Giunti oramai alla settima release in studio, i
Revocation del guitar hero Dave Davidson escono oggi con questo nuovo
"The Outer Ones" per
Metal Blade e ancora una volta danno prova di possedere una vena creativa apparentemente inesauribile: che sia merito delle straordinarie abilità tecniche della band, della conoscenza quasi maniacale della materia musicale tutta di Davidson o semplicemente di un dono innato non lo so, fatto sta che dopo numerosi e reiterati ascolti possiamo affermare senza timore che i Revocation hanno fatto nuovamente centro. Da un punto di vista stilistico, "The Outer Ones" non apporta grandi innovazioni rispetto a quanto fatto dal gruppo nel recente passato e ci spara nelle orecchie 48 minuti di thrash/death metal ad alto tasso tecnico ma mai autocelebrativo, variegato nelle atmosfere che riesce ad evocare e sempre più appagante ascolto dopo ascolto: il cesellato lavoro di chitarre, ricco di influenze provenienti anche al di fuori dell'ambito strettamente metal, si fa apprezzare mano a mano che gli ascolti del disco si susseguono ed è possibile apprezzare sempre nuovi dettagli, mentre il lavoro dietro alle pelli di Ash Pearson ancora una volta si segnala per fantasia, dinamica e gusto.
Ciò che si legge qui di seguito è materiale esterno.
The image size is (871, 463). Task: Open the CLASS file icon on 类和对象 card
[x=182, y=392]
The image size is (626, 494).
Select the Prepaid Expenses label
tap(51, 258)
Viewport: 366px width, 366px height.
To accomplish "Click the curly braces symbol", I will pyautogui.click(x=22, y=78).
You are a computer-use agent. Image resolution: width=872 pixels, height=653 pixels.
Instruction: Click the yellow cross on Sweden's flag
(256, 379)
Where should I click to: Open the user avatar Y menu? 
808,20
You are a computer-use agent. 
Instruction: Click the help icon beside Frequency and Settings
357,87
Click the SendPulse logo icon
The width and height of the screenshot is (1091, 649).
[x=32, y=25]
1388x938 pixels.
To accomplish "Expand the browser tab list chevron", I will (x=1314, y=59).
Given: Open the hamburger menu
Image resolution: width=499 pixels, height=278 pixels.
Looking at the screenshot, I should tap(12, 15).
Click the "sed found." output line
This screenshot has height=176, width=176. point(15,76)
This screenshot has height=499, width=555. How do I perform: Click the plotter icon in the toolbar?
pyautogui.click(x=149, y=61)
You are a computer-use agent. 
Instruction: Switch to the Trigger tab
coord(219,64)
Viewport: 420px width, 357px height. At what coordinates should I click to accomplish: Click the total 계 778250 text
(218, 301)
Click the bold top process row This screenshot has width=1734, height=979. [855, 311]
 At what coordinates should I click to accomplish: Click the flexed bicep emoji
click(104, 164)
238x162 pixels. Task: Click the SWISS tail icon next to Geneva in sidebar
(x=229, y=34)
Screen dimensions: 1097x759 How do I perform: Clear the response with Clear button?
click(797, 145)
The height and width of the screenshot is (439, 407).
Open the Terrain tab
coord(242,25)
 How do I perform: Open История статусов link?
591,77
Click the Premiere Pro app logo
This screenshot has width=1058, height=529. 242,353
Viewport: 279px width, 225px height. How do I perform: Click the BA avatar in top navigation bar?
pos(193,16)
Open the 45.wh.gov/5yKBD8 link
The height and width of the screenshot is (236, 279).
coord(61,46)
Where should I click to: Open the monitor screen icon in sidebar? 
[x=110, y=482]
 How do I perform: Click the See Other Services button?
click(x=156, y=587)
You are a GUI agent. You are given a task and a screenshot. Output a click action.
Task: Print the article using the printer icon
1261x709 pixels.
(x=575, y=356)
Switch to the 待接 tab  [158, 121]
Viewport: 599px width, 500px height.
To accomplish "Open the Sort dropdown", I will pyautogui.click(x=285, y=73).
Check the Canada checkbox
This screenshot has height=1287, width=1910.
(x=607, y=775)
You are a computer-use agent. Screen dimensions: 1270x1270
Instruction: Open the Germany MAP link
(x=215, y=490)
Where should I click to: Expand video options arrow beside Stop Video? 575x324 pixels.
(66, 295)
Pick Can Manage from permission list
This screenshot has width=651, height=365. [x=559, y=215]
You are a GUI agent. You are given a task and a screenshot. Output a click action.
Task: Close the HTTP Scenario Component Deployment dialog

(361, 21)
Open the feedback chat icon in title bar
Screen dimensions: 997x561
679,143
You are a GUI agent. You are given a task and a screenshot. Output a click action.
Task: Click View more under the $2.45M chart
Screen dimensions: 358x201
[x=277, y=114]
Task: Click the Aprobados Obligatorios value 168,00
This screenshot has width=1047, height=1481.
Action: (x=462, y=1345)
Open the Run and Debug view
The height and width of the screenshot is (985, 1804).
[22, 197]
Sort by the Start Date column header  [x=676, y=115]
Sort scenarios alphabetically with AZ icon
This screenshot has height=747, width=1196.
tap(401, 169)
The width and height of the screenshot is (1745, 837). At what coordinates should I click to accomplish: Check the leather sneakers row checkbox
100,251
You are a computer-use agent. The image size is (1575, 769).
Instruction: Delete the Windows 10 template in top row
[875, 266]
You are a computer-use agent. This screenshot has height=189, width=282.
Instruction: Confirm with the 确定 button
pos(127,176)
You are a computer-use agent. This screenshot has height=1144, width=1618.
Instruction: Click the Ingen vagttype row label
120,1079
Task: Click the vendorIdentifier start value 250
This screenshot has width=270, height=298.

Diventa praticamente impossibile con brani come la terremotante "Of Unworldy Origin", "That Which Consumes All Things", la titletrack o "Luciferous" non rimanere incantati dai continui cambi di tempo, dalle melodie che comunque rappresentano una parte importante della musica dei Revocation, dai brek che inducono ad un headbanging sfrenato o dagli assoli sempre gustosi di Davidson e Gargiulo, qui somministratici in perfetto equilibrio. Perfino quando i tempi si fanno meno serrati in "A Starless Darkness" la band riesce a mantenere viva l'attenzione dell'ascoltatore ed è capace ricreare un mood cupo ed opprimente senza soffocare l'ascoltatore.
"The Outer Ones" è l'ennesima riprova che i Revocation sono senza dubbio tra le formazioni più longeve ed interessanti del nuovo millennio: il futuro della nostra musica passa da questi ragazzi, e personalmente mi sento di dire che siamo in una botte di ferro.